‘And who told you that, pray?’ asked Lady Knollys, with a pleasant little laugh.
‘Milly and I discovered it, simple as we stand here,’ I answered.
‘But you did not flirt with Mr. Carysbroke, Maud, did you?’ she asked.
’No, certainly not; but that was not your doing, wicked woman, but my discretion. And now that we know your secret, you must tell us all about her, and all about him; and in the first place, what is her name—Lady Mary what?’ I demanded.
’Who would have thought you so cunning? Two country misses—two little nuns from the cloisters of Bartram! Well, I suppose I must answer.
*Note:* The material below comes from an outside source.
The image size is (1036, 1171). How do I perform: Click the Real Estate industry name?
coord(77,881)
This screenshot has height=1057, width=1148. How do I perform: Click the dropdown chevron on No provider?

It is vain trying to hide anything from you; but how on earth did you find it out?’
‘We’ll tell you that presently, but you shall first tell us who she is,’ I persisted.
’Well, that I will, of course, without compulsion. She is Lady Mary Carysbroke,’ said Lady Knollys.
‘A relation of Mr. Carysbroke’s,’ I asserted.
‘Yes, a relation; but who told you he was Mr. Carysbroke?’ asked Cousin Monica.
‘Milly told me, when we saw him in the Windmill Wood.’
‘And who told you, Milly?’
‘It was L’Amour,’ answered Milly, with her blue eyes very wide open.
‘What does the child mean? L’Amour!
You don’t mean love?’ exclaimed
Knollys, puzzled in her turn.
‘I mean old Wyat; she told me and the Governor.’
‘You’re not to say that,’ I interposed.
‘You mean your father?’ suggested Lady Knollys.
‘Well, yes; father told her, and so I knew him.’
‘What could he mean?’ exclaimed Lady Knollys, laughing, as it were, in soliloquy; ’and I did not mention his name, I recollect now. He recognised you, and you him, when you came into the room yesterday; and now you must tell me how you discovered that he and Lady Mary were to be married.’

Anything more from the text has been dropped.